Dataset entries

---*---

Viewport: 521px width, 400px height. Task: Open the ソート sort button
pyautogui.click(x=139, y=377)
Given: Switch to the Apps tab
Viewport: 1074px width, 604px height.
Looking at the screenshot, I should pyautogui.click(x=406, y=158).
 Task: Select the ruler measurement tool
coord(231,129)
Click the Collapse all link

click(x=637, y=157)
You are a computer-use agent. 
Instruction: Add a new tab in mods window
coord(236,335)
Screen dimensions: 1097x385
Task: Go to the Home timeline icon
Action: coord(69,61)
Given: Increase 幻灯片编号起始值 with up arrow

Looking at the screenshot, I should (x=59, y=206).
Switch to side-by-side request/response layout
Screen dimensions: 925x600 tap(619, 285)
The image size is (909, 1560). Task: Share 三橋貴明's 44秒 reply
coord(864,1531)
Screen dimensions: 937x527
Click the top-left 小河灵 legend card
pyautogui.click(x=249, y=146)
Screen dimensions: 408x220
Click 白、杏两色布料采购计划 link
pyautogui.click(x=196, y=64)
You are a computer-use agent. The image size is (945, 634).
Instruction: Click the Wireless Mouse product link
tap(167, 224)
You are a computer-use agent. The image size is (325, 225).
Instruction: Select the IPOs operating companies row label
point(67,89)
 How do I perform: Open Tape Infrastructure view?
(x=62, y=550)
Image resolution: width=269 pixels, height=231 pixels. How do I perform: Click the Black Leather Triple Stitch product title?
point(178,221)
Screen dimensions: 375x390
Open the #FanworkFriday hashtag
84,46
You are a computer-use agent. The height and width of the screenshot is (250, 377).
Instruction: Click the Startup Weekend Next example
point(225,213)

---*---

__PROBLEM TO WORK ON__
Once you have read the records above, output each of them verbatim.

__ANSWER SECTION__
Viewport: 521px width, 400px height. Task: Open the ソート sort button
pyautogui.click(x=139, y=377)
Given: Switch to the Apps tab
Viewport: 1074px width, 604px height.
Looking at the screenshot, I should pyautogui.click(x=406, y=158).
 Task: Select the ruler measurement tool
coord(231,129)
Click the Collapse all link

click(x=637, y=157)
You are a computer-use agent. 
Instruction: Add a new tab in mods window
coord(236,335)
Screen dimensions: 1097x385
Task: Go to the Home timeline icon
Action: coord(69,61)
Given: Increase 幻灯片编号起始值 with up arrow

Looking at the screenshot, I should (x=59, y=206).
Switch to side-by-side request/response layout
Screen dimensions: 925x600 tap(619, 285)
The image size is (909, 1560). Task: Share 三橋貴明's 44秒 reply
coord(864,1531)
Screen dimensions: 937x527
Click the top-left 小河灵 legend card
pyautogui.click(x=249, y=146)
Screen dimensions: 408x220
Click 白、杏两色布料采购计划 link
pyautogui.click(x=196, y=64)
You are a computer-use agent. The image size is (945, 634).
Instruction: Click the Wireless Mouse product link
tap(167, 224)
You are a computer-use agent. The image size is (325, 225).
Instruction: Select the IPOs operating companies row label
point(67,89)
 How do I perform: Open Tape Infrastructure view?
(x=62, y=550)
Image resolution: width=269 pixels, height=231 pixels. How do I perform: Click the Black Leather Triple Stitch product title?
point(178,221)
Screen dimensions: 375x390
Open the #FanworkFriday hashtag
84,46
You are a computer-use agent. The height and width of the screenshot is (250, 377).
Instruction: Click the Startup Weekend Next example
point(225,213)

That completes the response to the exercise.